18. Besides, Section 149 (1) which casts a duty on the insurer to discharge and satisfy the award made against the insured by fastening a liability
on it, does not speak of policy of insurance. It speaks of certificate of insurance which includes a cover note.
19. There is yet another aspect of the case. Though it is the case of the appellant insurer that the cover note Exh. RW 4A was cancelled well
before the accident vide communication dated 21.9.1992, Exh. RW 2B, nothing has come on the record to show that the said communication,
which is shown to have been sent by registered post, was actually posted. The best evidence in the form of postal receipt has not been produced.

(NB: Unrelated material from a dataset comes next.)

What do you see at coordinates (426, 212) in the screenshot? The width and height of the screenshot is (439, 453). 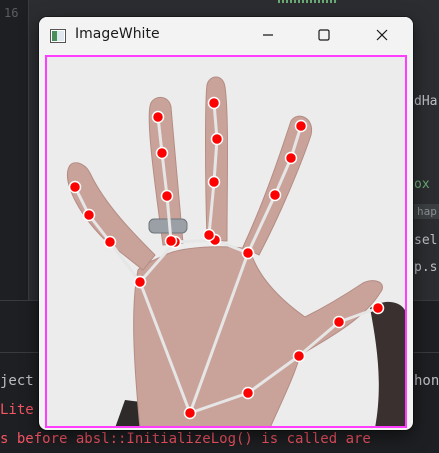 I see `inline-hint: hap` at bounding box center [426, 212].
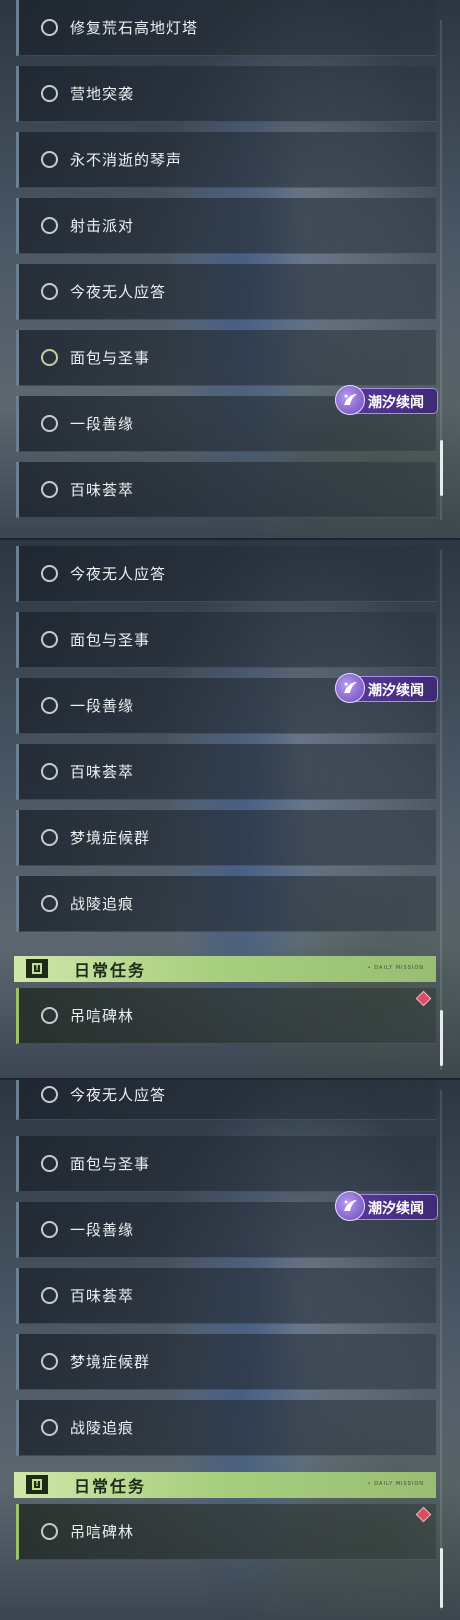 The width and height of the screenshot is (460, 1620). I want to click on quest-label: 修复荒石高地灯塔, so click(134, 28).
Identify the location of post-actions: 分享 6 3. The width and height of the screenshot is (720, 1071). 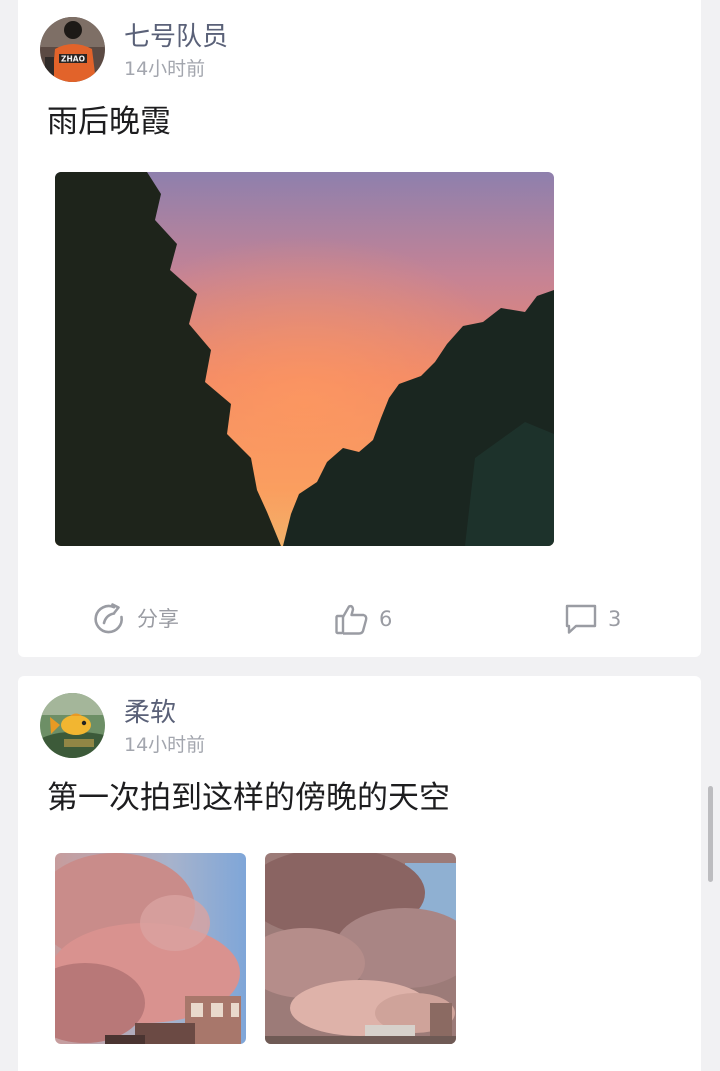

So much so that even the Divisional Manager of appellant insurer while appearing as RW 2 has not stated that the communication Exh. RW 2B
was actually posted. He has deposed:
...The said cheque was sent for collection to the insured bank which was returned as dishonour by State Bank of India, Rajban branch through
Exh. RW 2A with the remarks ''referred to the drawer''. Thereafter we issued notice Exh. RW 2B to the insured bank and copy to Development
Officer.
(Emphasis supplied)
20. Thus, as per the appellant insurer own showing the communication Exh. RW 2B was sent by it to the bank of the insured and not to the
insured. Therefore, it cannot be said that the contract of insurance was cancelled/terminated validly before the accident in order to absolve the
appellant insurer from its liability.
21. The learned Tribunal has, therefore, rightly held the appellant insurer liable for payment of the amounts of compensation awarded in favour of
various claimants-respondents under the impugned award.
22. Resultantly, all the appeals being devoid of merit are dismissed leaving the parties to bear their own costs.